4.2 抑制消减杂交法(SSH) SSH是抑制PCR与消减杂交技术相结合的更简单快速的分离差异基因的方法。其原理是丰度高的单链DNA在退火时产生同源杂交的速度快于丰度低的单链DNA,从而使原来在丰度上有差别的单链DNA相对含量达到基本一致;而抑制PCR则是利用链内退火优于链间退火的特点,使非目的序列片段两端反向重复序列在退火时产生类似发卡的互补结构,无法作为模板与引物配对从而选择性地抑制了非目的基因片段的扩增。这样既利用了消减杂交技术的消减富集,又利用了抑制PCR技术进行了高效率的动力学富集[10,11]。

SSH技术形成了自身的优势:(1)提高了特异性,降低了假阳性率。(2)具高度灵敏性,克服了低丰度mRNA不易检测的问题,这个方法简单到只需一轮杂交即可分离出差异基因。(3)提高了基因克隆的效率,提高了信息量,更具代表性。(4)可同时分离上百个差异表达基因。(5)程序相对简单,操作简便,接头设计简化且不需反复交换接头。

许多学者应用该技术成功获得针对不同疾病的靶基因,Yin等[12]发现T细胞在感染HIV-1ⅢB后经历了细胞的凋亡和功能恢复,于是应用SSH技术构建了HIV-1 ⅢB感染第7天和第18天的差异基因表达谱,建立了2个消减cDNA文库,在两个时间点筛选到200个高度表达的差异基因,鉴定了特异性凋亡相关基因和其他候选兴趣基因;Northern blot分析确定了在两个时相的优势表达基因,为HIV-1感染的治疗提示了新的方式。

尽管SSH技术具备诸多优势,但其所需mRNA量达2μg,样品来源较易且新鲜,非酶切位点的突变、缺失或插入均不能有效被发现;得到的为cDNA片段尚需扩增其全长;完全无酶切位点的片段或酶切位点较少的基因组无法用SSH技术筛选。

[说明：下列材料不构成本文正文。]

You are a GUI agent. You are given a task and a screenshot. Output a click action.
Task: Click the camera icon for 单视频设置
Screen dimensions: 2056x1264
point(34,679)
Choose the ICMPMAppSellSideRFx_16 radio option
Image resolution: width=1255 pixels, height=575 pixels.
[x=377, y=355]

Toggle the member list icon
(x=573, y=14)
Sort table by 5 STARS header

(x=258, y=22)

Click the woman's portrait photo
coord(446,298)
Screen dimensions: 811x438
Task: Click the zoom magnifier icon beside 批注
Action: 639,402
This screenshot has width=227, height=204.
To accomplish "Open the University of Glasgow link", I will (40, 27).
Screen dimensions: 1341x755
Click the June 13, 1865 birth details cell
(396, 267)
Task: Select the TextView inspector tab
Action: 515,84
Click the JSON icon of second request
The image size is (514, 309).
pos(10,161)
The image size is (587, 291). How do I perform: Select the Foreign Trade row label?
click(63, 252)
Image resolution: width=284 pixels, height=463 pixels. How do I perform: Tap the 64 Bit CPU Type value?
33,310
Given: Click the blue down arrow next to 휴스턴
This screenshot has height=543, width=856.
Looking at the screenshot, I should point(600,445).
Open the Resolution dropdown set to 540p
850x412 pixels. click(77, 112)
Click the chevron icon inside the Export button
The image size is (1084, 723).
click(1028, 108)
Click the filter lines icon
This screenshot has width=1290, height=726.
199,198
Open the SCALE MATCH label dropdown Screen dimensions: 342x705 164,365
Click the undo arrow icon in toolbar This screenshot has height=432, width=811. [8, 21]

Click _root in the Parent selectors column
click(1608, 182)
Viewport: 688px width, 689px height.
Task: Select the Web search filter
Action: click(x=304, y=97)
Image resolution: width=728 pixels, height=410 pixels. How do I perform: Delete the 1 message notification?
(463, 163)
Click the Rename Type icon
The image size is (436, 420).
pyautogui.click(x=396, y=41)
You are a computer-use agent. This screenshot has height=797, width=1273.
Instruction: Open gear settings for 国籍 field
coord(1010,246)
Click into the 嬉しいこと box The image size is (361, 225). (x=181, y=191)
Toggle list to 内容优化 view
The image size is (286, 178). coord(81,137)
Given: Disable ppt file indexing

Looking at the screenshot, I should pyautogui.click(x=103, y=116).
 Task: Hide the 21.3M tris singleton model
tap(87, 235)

4.3 基于PCR的消减杂交法(PCR-based subtractive hybridization) 该方法是分别将实验组和对照组的mRNA进行反转录;对于实验组,利用mRNA的3′poly A尾和5′-GGG帽结构分别在cDNA两端加上序列相同的锚定引物;对于对照组,将其cDNA进行随机引物PCR扩增制备探针,同时掺入生物素(Biotin-11-dUTP)。然后将实验组的cDNA与掺有生物素的探针进行杂交,杂交反应物用连有链亲和素的磁珠吸附掉杂交体及未杂交上的探针,得到实验组独有的cDNA,然后用锚定引物将其扩增并克隆。

该技术具有两大优势:一是杂交后未杂交上的实验组单链cDNA可直接作为模板被扩增,所以低丰度的cDNA被扩增的几率大大提高;二是可以直接获得全长cDNA,使获得功能基因的速度大大加快。Li等[13]利用该技术筛选了抗原活化的树突状细胞(DC)的差异表达基因,并成功获得了新的全长cDNA:KE04。

Meije等[14]应用该技术从黑素细胞、痣细胞和非转移黑素瘤细胞的差异表达cDNAs文库中,筛选了Ras相关蛋白Rab5b、pCMa1和pCMn2基因等12个新基因;pCMa1的表达量在转移性恶黑高于原发性恶黑;pCMn2在转移和非转移恶黑均有表达,但在正常黑素细胞和痣细胞不能检测到。Rab5b显示在高度转移恶黑的表达显著低于其他类型的恶黑,这3个cDNAs可能参与了黑素细胞的早期形成和恶性转化。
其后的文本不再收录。